Ai Video: Learning from data and curbing e-commerce fraud

1st July, 2019

E-commerce companies, including the ones from the travel sector, are gradually focusing on deploying a multi-disciplinary approach, combining different technologies (including both supervised and unsupervised machine learning) to combat fraud.

Unsupervised models don’t have clearly labelled data, while supervised models do.

As a specialist, Nethone asserts that machine learning today is letting companies deal with fraud. For instance, friendly fraud by helping discover which aspects of customers’ behaviour and transactions designate friendly fraud.
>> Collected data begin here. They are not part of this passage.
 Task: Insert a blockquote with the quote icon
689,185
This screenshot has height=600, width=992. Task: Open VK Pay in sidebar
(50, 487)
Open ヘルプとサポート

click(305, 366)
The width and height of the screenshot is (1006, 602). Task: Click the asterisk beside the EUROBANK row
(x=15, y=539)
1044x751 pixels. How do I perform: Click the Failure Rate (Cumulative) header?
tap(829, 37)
Overall, favourable results come from the ability to experiment with various machine learning-based methods, trying variations on them and testing them with a variety of data sets. It is fascinating to assess how machine learning automates the extraction of known and unknown patterns from data.
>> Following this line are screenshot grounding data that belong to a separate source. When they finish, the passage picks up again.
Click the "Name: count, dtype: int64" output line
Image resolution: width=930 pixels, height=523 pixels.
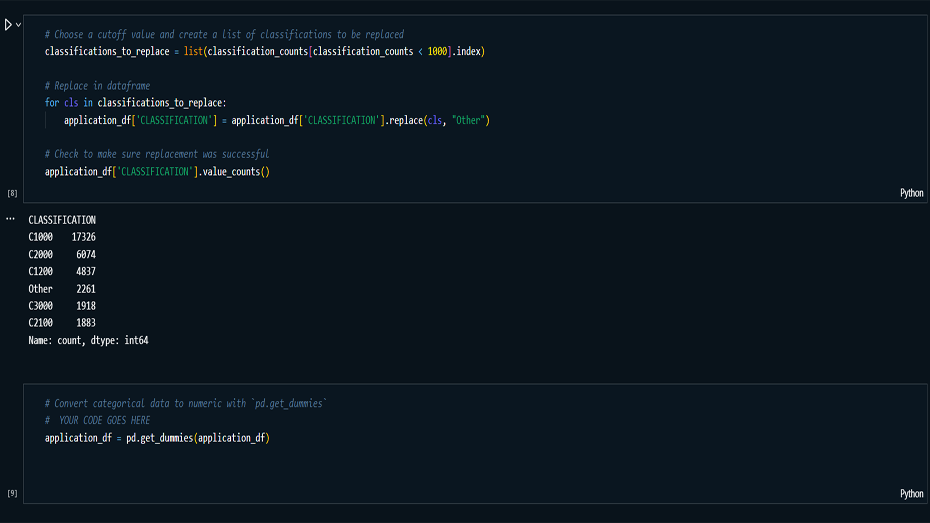(88, 340)
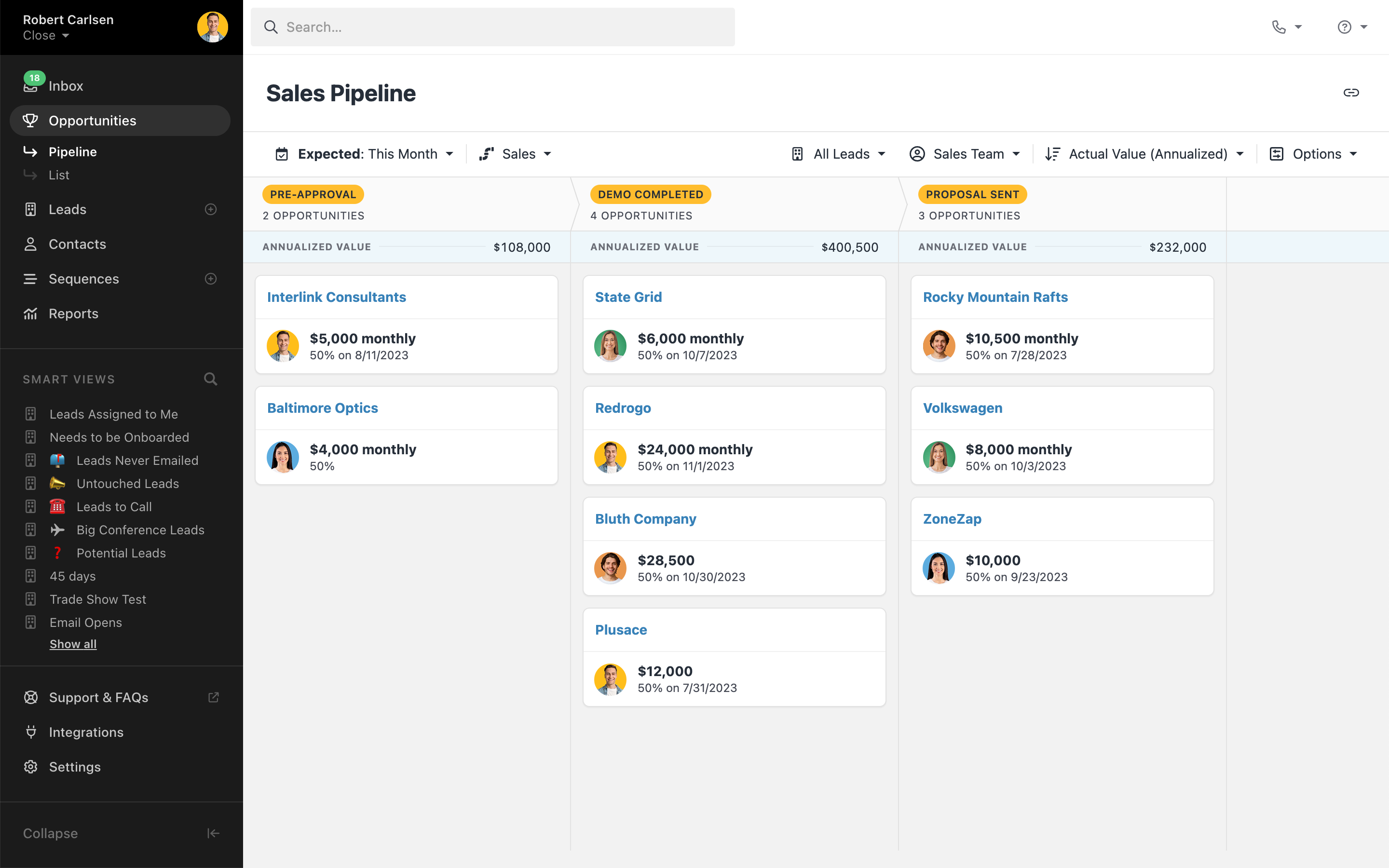Image resolution: width=1389 pixels, height=868 pixels.
Task: Click the Inbox icon with 18 badge
Action: click(x=31, y=85)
Supervised machine learning relies on historical data to predict and prevent further possibilities of fraud based on past fraud. The data set is labelled based on previous observations of fraud, and is described as either fraudulent or genuine. Unsupervised machine learning can be used to learn on the fly and identify fraudulent patterns even without having been trained with historical data, i.e. able to identify unknown fraud attacks. 
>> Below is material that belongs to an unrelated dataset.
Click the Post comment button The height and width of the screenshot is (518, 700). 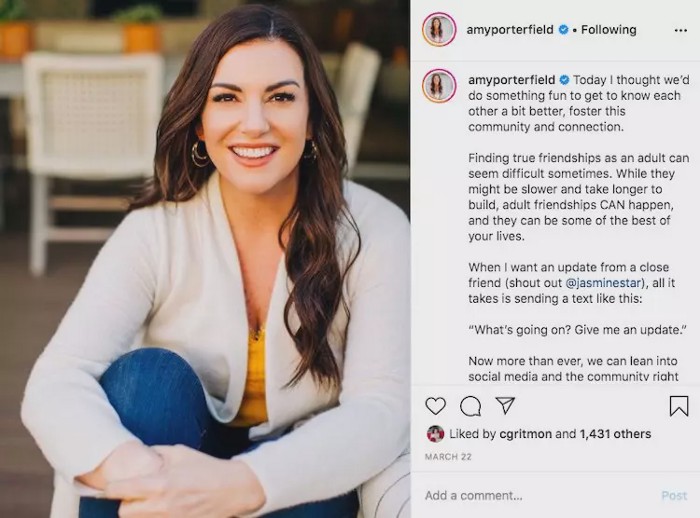674,495
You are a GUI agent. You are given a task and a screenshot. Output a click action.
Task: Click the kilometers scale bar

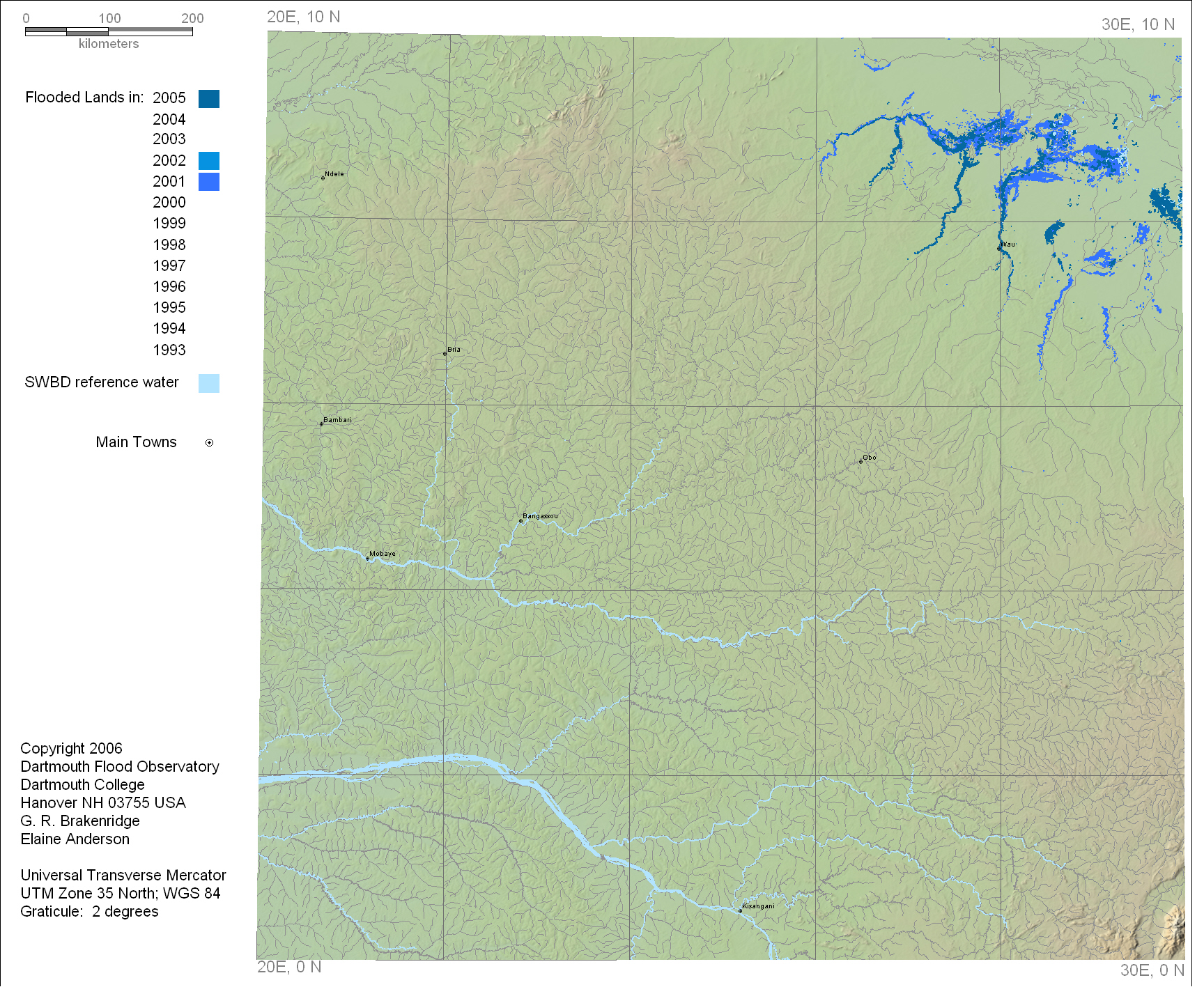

Rodrigo Camacho, Chief Commercial Officer, Nethone, referred to the role of unsupervised learning in managing friendly fraud and criminal fraud. “(One) looks at the entirety of the dataset (without a label). Then cluster transactions into different bubbles. These clusters are correlated with a type of fraud, for instance, friendly fraud or criminal fraud,” said Camacho. And from here on companies can work on strategies for e-commerce, work on association with key players such as acquirers and issuers etc. for mitigating the risk.

Specialists recommend that merchants should rely on both supervised and unsupervised machine learning to comprehend both the historical patterns of use, as well as identify anomalies.